Posted at 7:47 AM, Jan 17, 2022
and last updated 2022-03-15 12:38:02-04

Some hospitals across the country are seeing a rise in kids being diagnosed with diabetes, and say it could be tied to kids catching COVID-19.

Pediatricians have said the Omicron variant is hitting kids hard.

“We have never seen this many children hospitalized with COVID-19. We're seeing younger kids and teens with COVID-related respiratory illnesses, pneumonia," Dr. Erika Newman, a Pediatric Surgeon at C.S. Mott Children's Hospital, said.

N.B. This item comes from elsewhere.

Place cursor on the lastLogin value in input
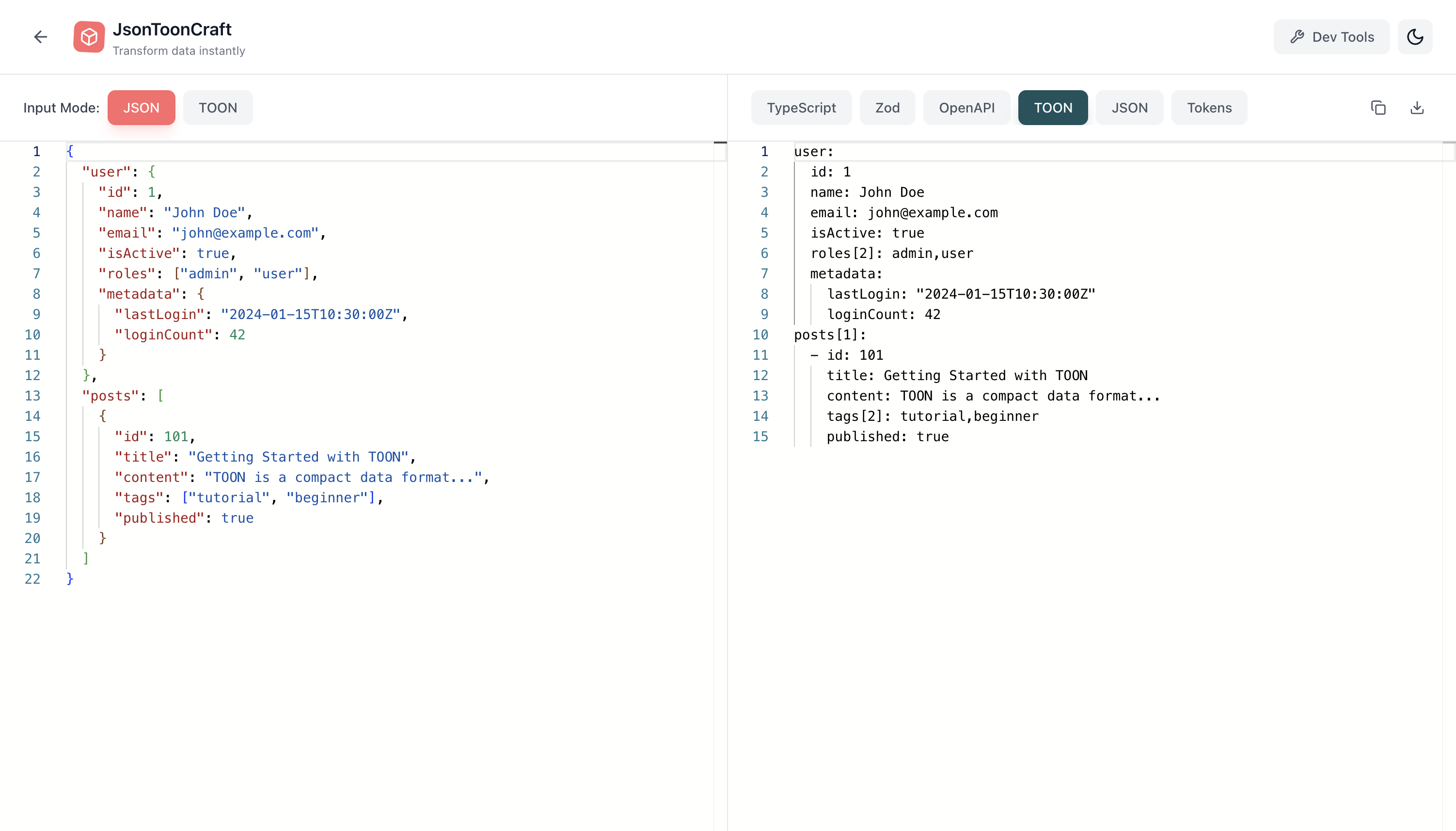 click(x=312, y=314)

The Centers for Disease Control and Prevention released the results of a new study showing children who recover from COVID-19 appear to have a much higher risk of developing Type 1 or Type 2 Diabetes. The study shows the virus could directly attack pancreatic cells that produce insulin and destroy them.

Dr. Christopher Blunden, a Pediatric Endocrinologist, said in the last couple years he’s seen a 67 percent increase in kids being diagnosed with diabetes.

"This is really kind of trickling down to the pediatric population, and being recognized as not something that's just affecting adults," Dr. Blunden said.

His advice to parents — minimize the risk of children getting infected with COVID-19 by having them wear masks, avoid large crowds, and get vaccinated if they're old enough.

"Anything that prevents infection is going to be the way to combat this risk at this point in time," he said.

The CDC says people under the age of 18 who caught COVID-19 were more likely to get a Diabetes diagnosis at least 30 days after infection than those who did not catch COVID-19.